Pour autant, le quadragénaire aux cheveux mi-longs attachés en queue de cheval, n'a apporté que peu de réponses aux questions qui se posent sur l'enfance de son demi-frère, accusé du meurtre précédé d'une tentative de viol sur Victorine Dartois en septembre 2020.
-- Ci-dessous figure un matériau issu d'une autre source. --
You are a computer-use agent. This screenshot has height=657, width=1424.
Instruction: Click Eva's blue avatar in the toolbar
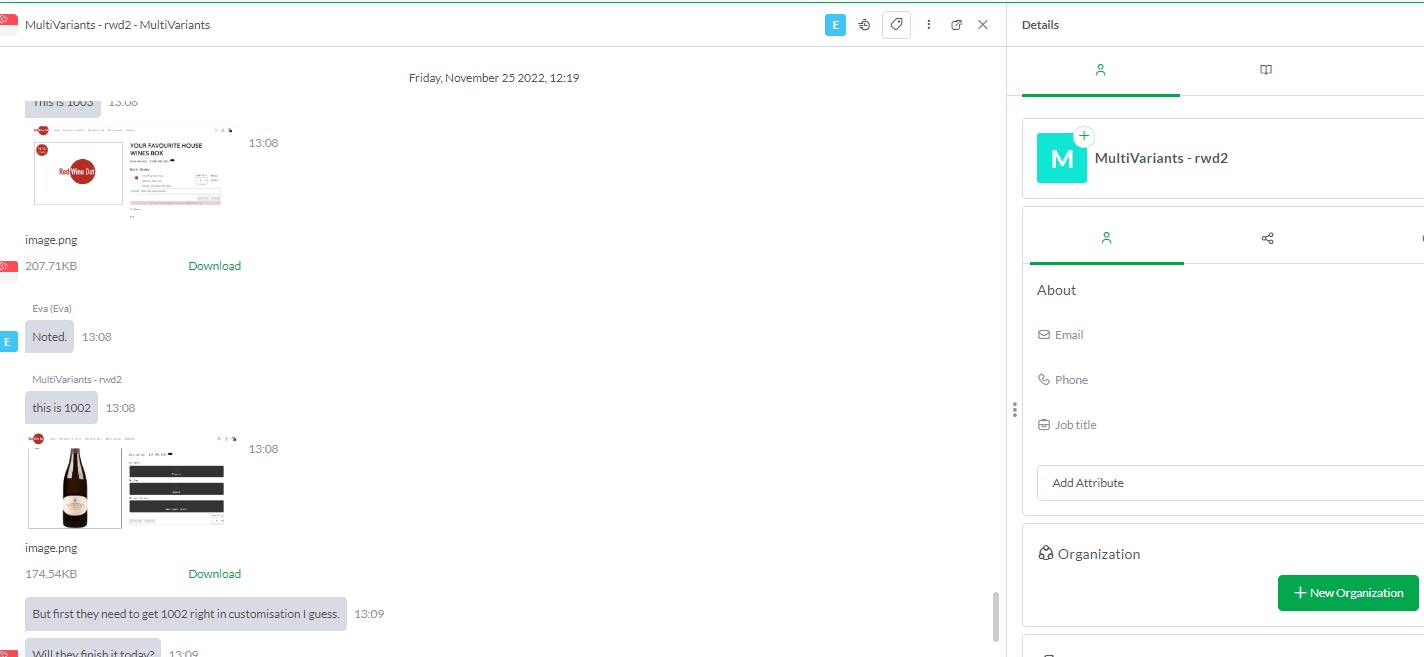[x=835, y=25]
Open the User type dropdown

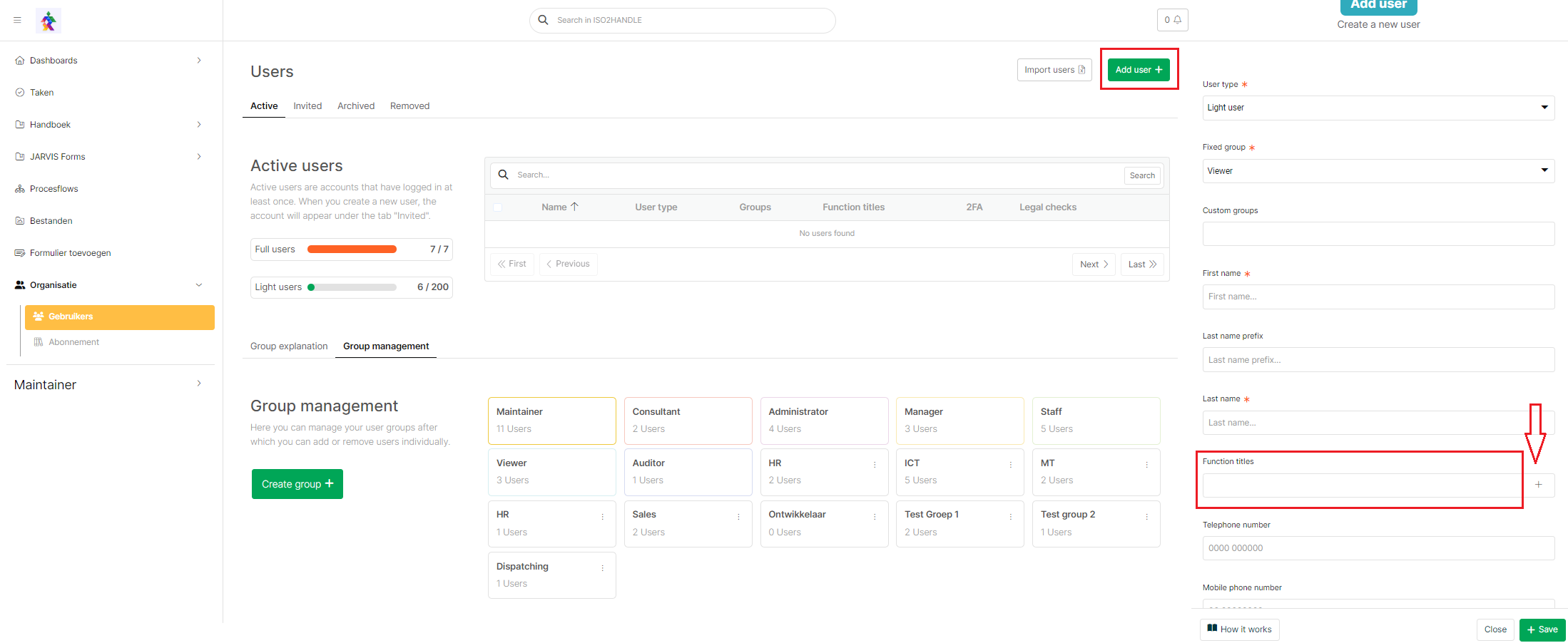pos(1378,108)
Pourquoi le père de Ludovic Bertin ne l'a-t-il jamais reconnu ? "C’est pas des trucs qu’on demandait, je ne sais pas... Je n’y ai pas prêté plus d’importance que ça", concède Christian. Comment l'accusé a-t-il développé une addiction à la cocaïne ? "J’étais pas au courant. Je n’ai jamais vu mon frère consommer aucune drogue. Il ne m’en a jamais parlé", répond le témoin.
Portrait en pointillés
"Maintenant que je suis face aux questions, c’est vrai, je me dis que je ne sais rien", a-t-il finalement reconnu, questionné par la présidente de la cour d'assises, avant de conclure : "On passe des moments ensemble mais on ne rentre pas dans des sujets profonds. On communique en surface. C’est rare qu’on pose des questions qui dérangent."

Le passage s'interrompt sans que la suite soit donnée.